▸ EXERCISE SET:
• a. In the research data management guide, why might a student end up changing their original research questions, hypotheses, or theories? Answer in one to three sentences.
• b. Please extend the research data management guide, picking up right after its final line.

Introduction to Research Data Management for students

Table of contents

Research data refers to all material that is collected, produced, and utilised in research.

RESEARCH DATA

Research data is a central part of the research process. Your research design, objectives, and methods determine what kind of data you collect and the type of data you produce (quantitative or qualitative). You analyse research data in order to answer your research questions. However, you may also stumble upon new perspectives and findings when analysing the data, in which case you might end up modifying your original research questions, hypotheses, or theories.

  • Research data includes, for example, interviews and surveys.
  • Research findings are based on the data, but the generation of the data itself can also be a significant outcome of the research!

PLANNING DATA MANAGEMENT

Planning data management is an important part of the research process and design.

By carefully planning how you will manage the research data for your thesis in advance, you ensure that:

  • You address all ethical, practical, and legal issues related to your data, such as the protection and privacy of personal data.
  • You follow good scientific practices and guidelines for research integrity in collecting and handling research data.
  • The data does not become altered, distorted, or compromised at any stage of the research process.
  • Data collection and processing are well-organised and thoroughly documented.
  • The data can be reused in future research projects, if needed.

Data Management Plan (DMP)

A data management plan supports your data management and complements your overall research plan.

Make sure to allocate enough time to create a data management plan before you start data collection.
The data management plan is a tool that helps you systematically address questions related to the collection, processing, storage, and potential reuse of research data.

Work on the plan together with your supervisor as part of your broader research planning process.

Even if a data management plan is not mandatory for you, it is still highly recommended to create one!

Core questions of a Data Management Plan

  • Description of the data and ensuring its quality
    • What kind of data is your research based on?
    • What type of data do you collect, produce, or reuse?
    • How will you ensure the quality, consistency, and integrity of your data?
  • Rights related to the data
    • Do you need to make agreements regarding the use of the data, for example, if you are using previously collected data?
    • Are there copyrights associated with the data?
    • Are you collecting data from an online platform whose terms of service may restrict its use in research?
  • Personal Data
    • What personal data will you be processing, and what kind of considerations are necessary when handling it?
    • How will you protect the research participants?
  • Research Ethics
    • What ethical challenges are associated with your research data?
  • Documentation and Metadata
    • How will you document and describe your data so that it is understandable to others and the data handling is systematic and smooth?
  • Data Security
    • Where can the data be stored, and how will you back it up during your thesis process?
    • What software and devices are safe to use for handling the data?

▸ DATA BLOCK:
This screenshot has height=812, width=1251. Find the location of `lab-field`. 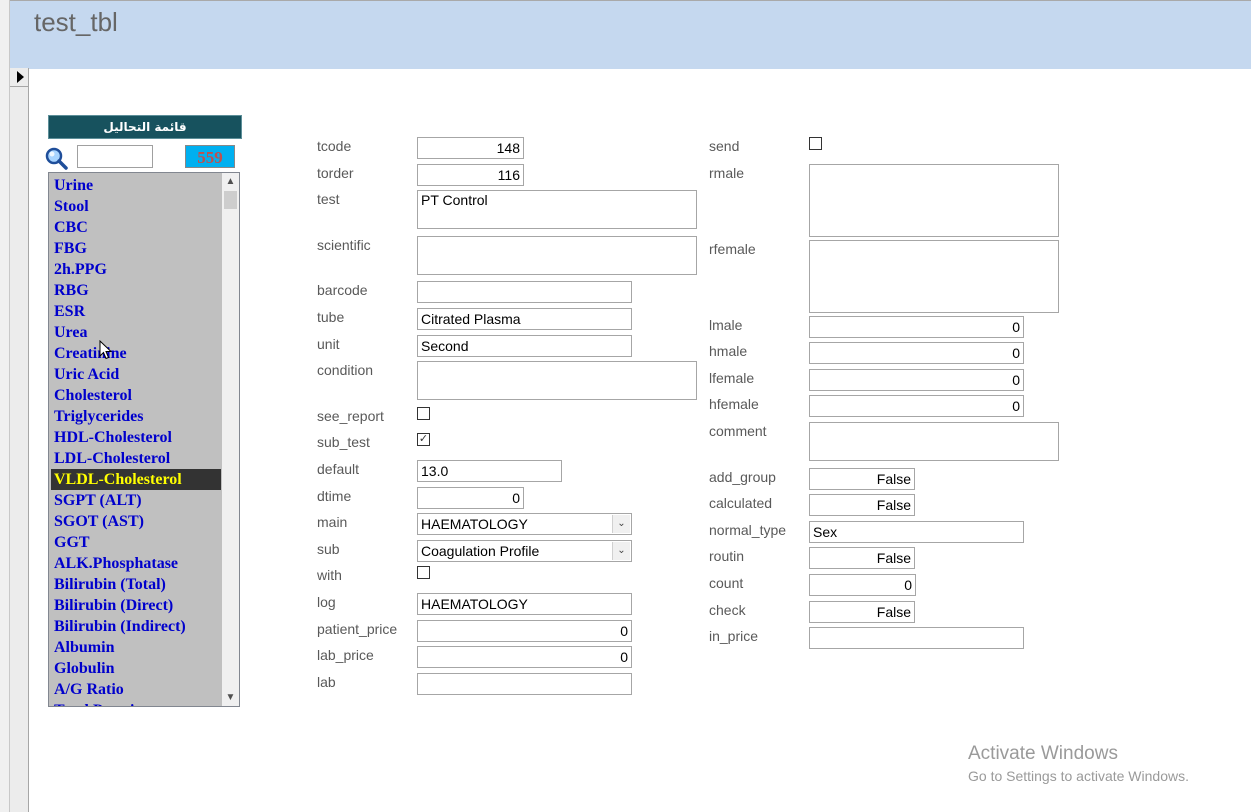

▸ EXERCISE ANSWERS:
• a. While analysing the research data, a student may come across new perspectives and findings. Those discoveries can lead them to modify their original research questions, hypotheses, or theories.

• b.
  • Reuse or Disposal of Data
    • Can parts of your data be archived or published for future use, and what should be considered then already during the planning phase?
    • If you dispose of the data, how will you do so securely?

RESEARCH INTEGRITY

Responsible and reliable scientific research is ethically sustainable, as open as possible, and it adheres to the Finnish Code of Conduct for Research Integrity.

Openness and transparency are key principles of research integrity. To assess the findings of your research, it must be clear for the reader how the research was conducted. Therefore, in your thesis, clearly explain what research methods you used, how you collected your data, and how you analysed it.

To report your research results openly and transparently, you must document your entire research process. Keep track of what you are doing and what you have agreed upon with research participants or collaborators. Store this information in an organised manner, so you can refer back to it later if you need to.

Source: Responsible Research

CHOOSING THE TOPIC OF YOUR THESIS

When doing your Bachelor's or Master's thesis, do not work with research data whose collection, processing, or analysis could put either you or your research participants in danger, or involves unreasonable risks.

Students should also carefully consider whether the data is ethically so demanding that the related ethical issues cannot be adequately addressed within the scope of the thesis. These are matters that should be discussed with your supervisor.

REUSING ARCHIVED OR PUBLISHED DATA

You don't necessarily have to collect the research data yourself—instead, you can also make use of previously collected datasets.

  • Pre-existing datasets are data collected for earlier research and made available for reuse by others.
    These datasets are often suitable for conducting multiple studies from different perspectives.
  • Such data can give you access to material that would be impossible to collect within the scope of a single thesis, such as data gathered for longitudinal studies or international comparative research.
  • Reusing data is also resource-efficient. Producing datasets requires a lot of work, and if a research project has collected a large dataset, it makes sense for it to be used in multiple studies.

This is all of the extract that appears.